### SELECTED TEXT
+ + + +
Absolutely. Definitely. Every day when I went to work, I used to listen to the heartbeat. “She is at it again. There is again, listening to the baby’s heart beat again.” Oh the usual… it was a routine thing with me, because of the worry and professionally that is totally illogical to do that, because I knew that if I was feeling, him or her at the time, I don’t know, move then it was okay. But that wasn’t enough. Not enough reassurance, and so there were, and I did find this with other women who had gone for infertility treatment and because of that that made me more understanding of them. And previously I might have said, “Oh you know, don’t worry. You are all right.” But then I felt it. I felt it the same for me. And because of that, there was, and even down to worrying of there was anything wrong with him, my best friend was at the delivery and the first thing she said to me, “He hasn’t got it, he hasn’t anything wrong with him.” Because she knew that that was the thing I was worried about. Not that, you know, I don’t know, not that she went, “Oh isn’t it lovely.” It wasn’t that, she knew and that, she is a sort of like a really, really good friend, you know best friend. And she knew that that was my thing that I was worried. So that was the first, as soon as she could she reassured me that all looked well. So yes, I think it was more amplified, than I had seen in many women. Probably comparison of that would be women who have had a previous still birth or many, many miscarriages. And I have to say it is probably the same sort of anxiety that is felt.
+ + + +
### DATASET
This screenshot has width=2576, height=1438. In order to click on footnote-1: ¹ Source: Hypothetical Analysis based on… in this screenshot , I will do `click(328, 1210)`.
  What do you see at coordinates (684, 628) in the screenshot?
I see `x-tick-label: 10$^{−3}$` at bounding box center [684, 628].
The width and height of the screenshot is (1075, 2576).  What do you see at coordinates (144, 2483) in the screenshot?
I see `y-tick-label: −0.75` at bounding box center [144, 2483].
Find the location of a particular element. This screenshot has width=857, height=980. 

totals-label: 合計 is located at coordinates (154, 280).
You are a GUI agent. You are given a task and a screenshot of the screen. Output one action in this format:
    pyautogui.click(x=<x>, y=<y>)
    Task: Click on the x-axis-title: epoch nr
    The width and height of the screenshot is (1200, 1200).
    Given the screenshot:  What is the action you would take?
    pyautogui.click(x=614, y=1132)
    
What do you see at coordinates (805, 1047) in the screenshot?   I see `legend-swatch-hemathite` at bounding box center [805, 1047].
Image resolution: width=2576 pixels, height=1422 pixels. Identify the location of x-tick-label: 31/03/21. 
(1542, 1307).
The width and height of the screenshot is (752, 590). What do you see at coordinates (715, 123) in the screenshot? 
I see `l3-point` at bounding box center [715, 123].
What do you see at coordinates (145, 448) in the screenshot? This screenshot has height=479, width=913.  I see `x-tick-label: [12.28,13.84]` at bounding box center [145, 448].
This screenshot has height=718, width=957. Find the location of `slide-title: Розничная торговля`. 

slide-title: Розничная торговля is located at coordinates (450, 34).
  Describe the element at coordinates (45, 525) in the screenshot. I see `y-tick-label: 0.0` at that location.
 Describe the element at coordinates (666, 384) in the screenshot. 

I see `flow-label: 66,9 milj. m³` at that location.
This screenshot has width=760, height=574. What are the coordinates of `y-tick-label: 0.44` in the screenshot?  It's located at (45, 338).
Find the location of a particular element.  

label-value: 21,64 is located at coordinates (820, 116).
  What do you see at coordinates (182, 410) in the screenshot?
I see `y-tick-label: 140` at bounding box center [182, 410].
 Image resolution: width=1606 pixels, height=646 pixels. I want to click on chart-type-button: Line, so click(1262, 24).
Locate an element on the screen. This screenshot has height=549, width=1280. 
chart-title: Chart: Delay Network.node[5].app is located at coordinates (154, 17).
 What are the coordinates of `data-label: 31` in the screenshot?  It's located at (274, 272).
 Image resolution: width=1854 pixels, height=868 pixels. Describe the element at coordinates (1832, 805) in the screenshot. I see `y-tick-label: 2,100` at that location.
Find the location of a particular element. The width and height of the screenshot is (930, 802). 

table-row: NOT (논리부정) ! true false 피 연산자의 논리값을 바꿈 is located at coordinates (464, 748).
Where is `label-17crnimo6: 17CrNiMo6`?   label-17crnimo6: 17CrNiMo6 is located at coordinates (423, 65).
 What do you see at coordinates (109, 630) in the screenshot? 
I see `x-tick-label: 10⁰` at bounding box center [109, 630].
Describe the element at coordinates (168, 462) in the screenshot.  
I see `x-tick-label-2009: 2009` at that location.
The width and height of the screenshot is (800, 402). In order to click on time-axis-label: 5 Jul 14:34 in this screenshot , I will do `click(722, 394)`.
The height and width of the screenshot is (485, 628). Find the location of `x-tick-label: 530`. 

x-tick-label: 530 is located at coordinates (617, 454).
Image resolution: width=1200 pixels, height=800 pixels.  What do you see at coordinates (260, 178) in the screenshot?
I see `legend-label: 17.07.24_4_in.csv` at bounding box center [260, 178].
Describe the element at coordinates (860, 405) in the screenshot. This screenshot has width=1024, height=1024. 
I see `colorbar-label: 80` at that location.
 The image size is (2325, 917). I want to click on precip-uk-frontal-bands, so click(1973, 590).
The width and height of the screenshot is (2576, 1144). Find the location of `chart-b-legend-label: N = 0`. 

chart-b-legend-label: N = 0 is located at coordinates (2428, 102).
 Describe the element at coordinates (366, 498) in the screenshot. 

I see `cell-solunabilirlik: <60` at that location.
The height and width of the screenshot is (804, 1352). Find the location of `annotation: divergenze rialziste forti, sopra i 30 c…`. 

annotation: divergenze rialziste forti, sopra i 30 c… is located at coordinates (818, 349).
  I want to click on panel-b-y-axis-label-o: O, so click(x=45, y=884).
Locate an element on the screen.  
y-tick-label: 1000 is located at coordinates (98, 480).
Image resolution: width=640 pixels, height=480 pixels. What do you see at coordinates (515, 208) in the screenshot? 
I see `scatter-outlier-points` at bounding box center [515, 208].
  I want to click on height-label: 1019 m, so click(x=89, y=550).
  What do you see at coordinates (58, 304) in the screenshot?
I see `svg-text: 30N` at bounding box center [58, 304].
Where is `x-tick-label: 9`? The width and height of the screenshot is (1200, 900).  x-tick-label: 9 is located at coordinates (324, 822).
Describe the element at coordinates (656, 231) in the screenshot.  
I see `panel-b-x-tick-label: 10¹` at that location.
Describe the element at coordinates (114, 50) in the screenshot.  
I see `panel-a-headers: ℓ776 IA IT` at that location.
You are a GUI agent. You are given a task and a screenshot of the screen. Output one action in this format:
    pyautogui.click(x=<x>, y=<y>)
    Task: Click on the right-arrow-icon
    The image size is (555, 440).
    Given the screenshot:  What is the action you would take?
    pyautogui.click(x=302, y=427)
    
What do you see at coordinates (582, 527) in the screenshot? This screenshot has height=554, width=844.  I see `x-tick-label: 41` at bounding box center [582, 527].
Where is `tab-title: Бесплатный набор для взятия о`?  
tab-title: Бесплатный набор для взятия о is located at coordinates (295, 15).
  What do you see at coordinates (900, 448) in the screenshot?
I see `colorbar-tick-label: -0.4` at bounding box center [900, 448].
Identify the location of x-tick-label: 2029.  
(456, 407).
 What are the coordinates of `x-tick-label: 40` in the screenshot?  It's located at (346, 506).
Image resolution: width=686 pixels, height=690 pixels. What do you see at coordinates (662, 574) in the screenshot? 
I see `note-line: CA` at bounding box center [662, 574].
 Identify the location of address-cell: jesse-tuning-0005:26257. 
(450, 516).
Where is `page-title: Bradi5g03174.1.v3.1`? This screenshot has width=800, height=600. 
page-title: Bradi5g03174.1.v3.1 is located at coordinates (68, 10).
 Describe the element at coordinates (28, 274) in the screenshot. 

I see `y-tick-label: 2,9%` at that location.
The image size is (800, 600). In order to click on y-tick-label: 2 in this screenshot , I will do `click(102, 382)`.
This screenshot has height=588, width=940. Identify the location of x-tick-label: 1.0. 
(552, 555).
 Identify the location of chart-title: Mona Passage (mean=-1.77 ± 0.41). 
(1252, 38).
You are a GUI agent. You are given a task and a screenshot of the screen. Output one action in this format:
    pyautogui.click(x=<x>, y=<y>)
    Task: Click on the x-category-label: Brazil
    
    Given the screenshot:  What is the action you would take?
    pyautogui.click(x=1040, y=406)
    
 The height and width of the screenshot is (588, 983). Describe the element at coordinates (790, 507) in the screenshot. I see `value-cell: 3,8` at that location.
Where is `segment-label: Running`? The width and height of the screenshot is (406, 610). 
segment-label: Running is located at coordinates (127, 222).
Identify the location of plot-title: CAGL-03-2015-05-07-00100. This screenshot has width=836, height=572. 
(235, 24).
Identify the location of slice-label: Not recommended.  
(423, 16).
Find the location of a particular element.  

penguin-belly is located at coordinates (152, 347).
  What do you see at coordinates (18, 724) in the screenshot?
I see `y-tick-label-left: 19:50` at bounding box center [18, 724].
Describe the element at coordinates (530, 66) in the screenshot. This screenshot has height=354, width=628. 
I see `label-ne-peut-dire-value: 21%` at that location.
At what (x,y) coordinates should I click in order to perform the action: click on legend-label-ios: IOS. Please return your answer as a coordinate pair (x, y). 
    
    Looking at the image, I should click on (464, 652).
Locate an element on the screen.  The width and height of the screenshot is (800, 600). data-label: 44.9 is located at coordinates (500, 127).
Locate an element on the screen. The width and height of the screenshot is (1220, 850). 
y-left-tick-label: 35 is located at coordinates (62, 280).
+ + + +
### WORK ORDER
Which passages in the pregnancy anxiety excerpt are enclosed in quotation marks? List every one. Nothing in the rows is needed for this.

### ANSWER BOX
- She is at it again. There is again, listening to the baby’s heart beat again.
- Oh you know, don’t worry. You are all right.
- He hasn’t got it, he hasn’t anything wrong with him.
- Oh isn’t it lovely.